Interleukin-17 (IL-17) is involved in host defense against
bacterial infection. Little is known about the role of
IL-17 in A. baumannii-infected
pneumonia. Our objective was to investigate the role of
IL-17 in pulmonary A. baumannii
infection in a mouse model. We infected C57BL/6 mice intra-tracheally (i.t.) with A. baumannii to establish
pneumonia model and found A. baumannii
infection elevated
IL-17 expression in lungs. IL-17-deficient (Il17-/-) mice were resistant to pulmonary A. baumannii
infection, showing improved mice survival, reduced bacteria burdens, and alleviated
lung inflammation.

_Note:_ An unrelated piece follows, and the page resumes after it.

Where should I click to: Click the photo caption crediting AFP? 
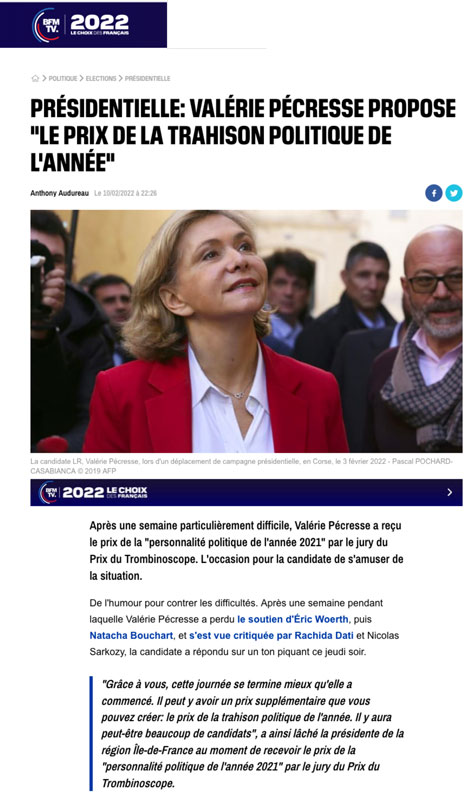click(x=241, y=466)
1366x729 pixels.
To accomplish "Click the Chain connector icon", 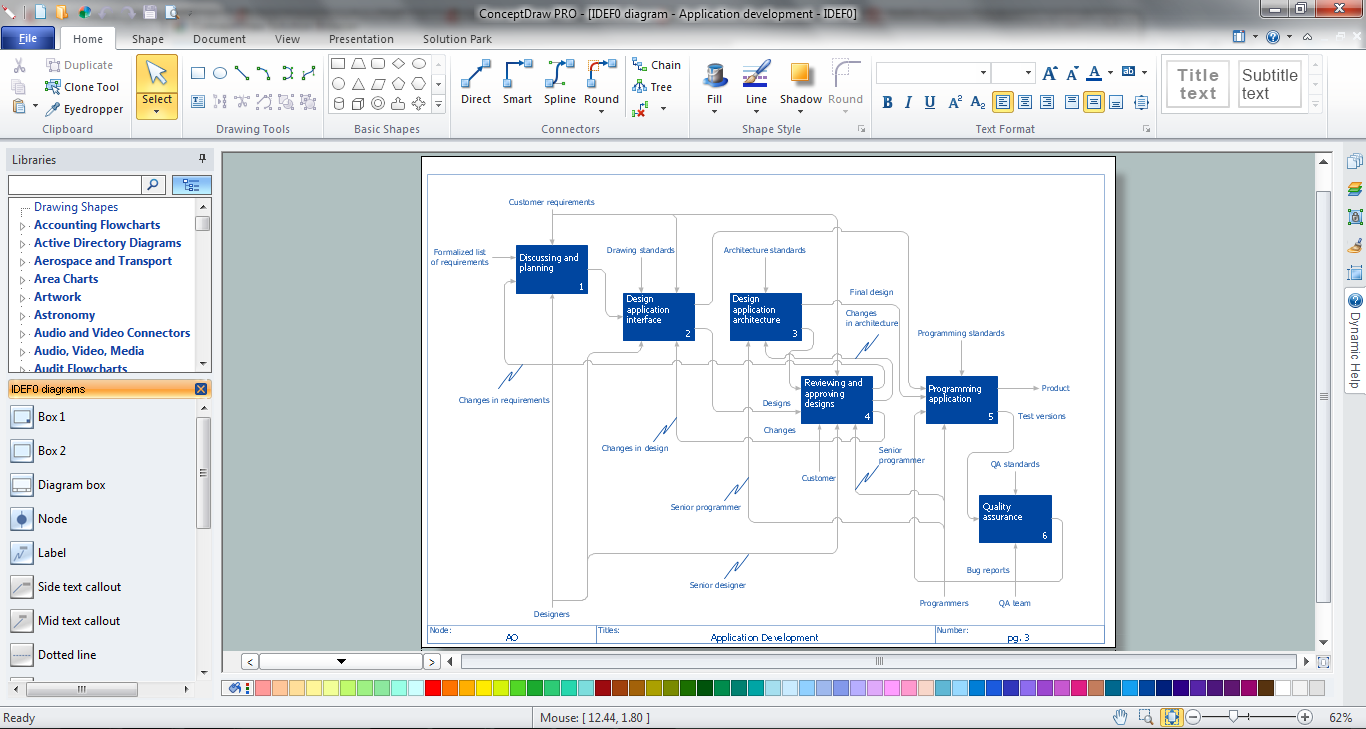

Further, treatment of A. baumannii-infected Il17-/- mice with
IL-17 exacerbated the severity of
pneumonia. These data suggest a pathogenic role of
IL-17 in pulmonary A. baumannii
infection. Further, the infiltration and phagocytic function of neutrophils in broncho-alveolar lavage fluid were detected by flow cytometry. The results showed that Il17-/- mice had increased neutrophil infiltration and enhanced phagocytosis in neutrophils at the early time of
infection. Treatment of mice with
IL-17 suppressed phagocytic function of neutrophils. All data suggest that
IL-17 promotes susceptibility of mice to pulmonary A. baumannii
infection by suppressing neutrophil phagocytosis at early time of
infection. Targeting
IL-17 might be a potential therapeutic strategy in controlling the outcome of A. baumannii pneumonia.